Military occupation marked the land but also preserved it from development -- just hop back through the tunnel to Sausalito and Mill Valley to see what it could look like if it weren't now a national park. The picture below belies the force seven or eight winds that greeted us. Maybe that helps explain the lack of development, too.   

And then into peacenik Marin.  

Along Highway 1, past the Zen masters at Green Gulch, the boho dropouts of Bolinas and to the bucolic foodie destination town of Point Reyes Station for lunch at Osteria Stellina, a modest temple to eating local that happens also to be one of my favorite restaurants in the world. After lunch, a quiet stroll around Toby's, which sells peace sign cake pans and is the only feed store I know with Tibetan prayer flags strung over its piles of hay. And last before we head for home, to the farmers market, where military Marin is long forgotten -- where peace, love, song, justice and environmental stewardship are so thick in air that they collectively suffuse the honey, bread, arugula and rainbow chard.

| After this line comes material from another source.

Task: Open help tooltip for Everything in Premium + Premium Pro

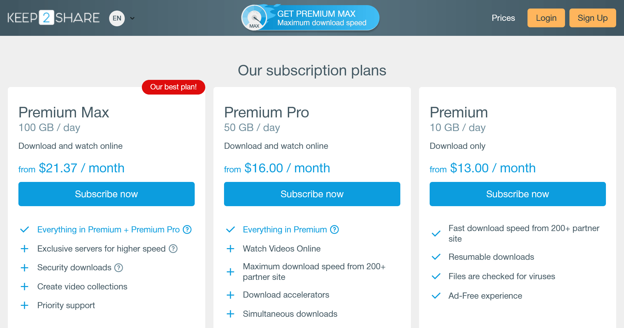Action: click(x=187, y=230)
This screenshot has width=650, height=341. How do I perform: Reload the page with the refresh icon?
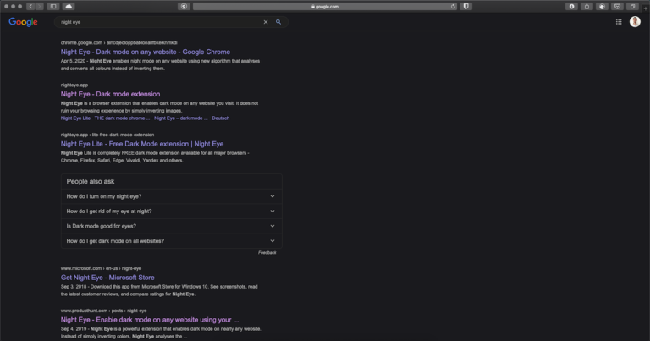point(453,6)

Thoughts on leaving Fairyland

It's rare the place that looks better every time you visit. Especially an aging children's theme park in an impoverished city. But that's been my experience of Oakland's indispensable Children's Fairyland.

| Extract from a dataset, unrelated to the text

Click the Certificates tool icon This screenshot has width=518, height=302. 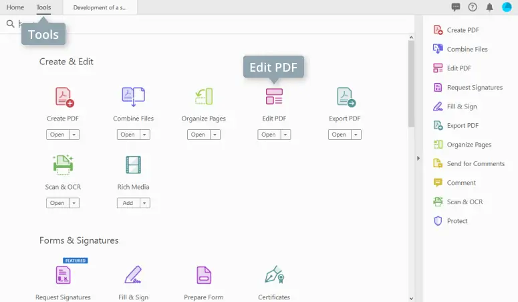tap(274, 275)
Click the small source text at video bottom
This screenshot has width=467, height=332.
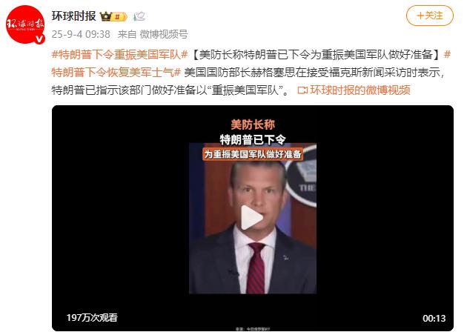tap(253, 329)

The park is designed, really, for the pre-school set. So with Ada and Michael now aged 8 and 6, yesterday's visit was likely our last. I was glad, then, to find it looking better than it ever has before. 

The unique, modest and non-branded attractions -- like Willie the Whale -- all seem to have been freshly painted.

Even the little figures hiding up in the trees were in great shape.
 

And all the retouching seems to have been done by an artist with real skill this time.

But what was truly extraordinary was the quality of the landscaping.  Many of the borders were spectacular, like this one by the carrousel.  

The inspired organic, mostly native plantings were fairly new when we first visited six or seven years ago.  Now they are all grown in.  

The individual plant choices are delightful.

Even small pieces of fill in out of the way parts of the park are full of interest.

 

The park seems to have some sort of a sourcing deal with local growers Annie's Annuals. Their plants are on sale near the entrance. I bought me a dark red Fairy's Wand, of course. It didn't mention the variety on the label, but I hope it's this one. 

Gardens are notoriously prone to atrophy. Who knows how long Fariyland will be able to keep up a landscape (and hardscape, too) of this quality. But it was consoling to take our leave of the place at a time when it's so obviously thriving.

A good year for lilies

These fragrant pink trumpet lilies (possibly hybrid Division VIII orienpets; I don't remember) are five feet tall this year and the flowers are enormous. 

And despite Michael's best efforts to use their budding leaf stems for knotting practice, the fairy wands (Dierama pulcherrimum) are thriving too.  Today they were being visited by the smallest species of bee I've ever seen.  They were each no more than six or seven millimeters long.

Shabby chic hives

Here are the hives.  Very shabby chic, if you ask me. Jim the Bee Man (who makes the hives himself) is currently making a screen to raise the height of the fence on the right so they don't fly directly over the path running down the side of the neighbor's house. 

They're not likely to hurt anyone, but by mid-afternoon right now we've got bees racing over the fence in the thousands per second. It can look pretty intimidating.

The floral benefits of inertia

I've been meaning to divide the two big clumps of Dietes grandiflora in the median outside our house for ages. They're now out of scale with the rest of the border and flop over both on to the sidewalk and into the road. But then here they are in full fortnightly bloom in a snap taken yesterday.

Horticultural inertia does have its benefits.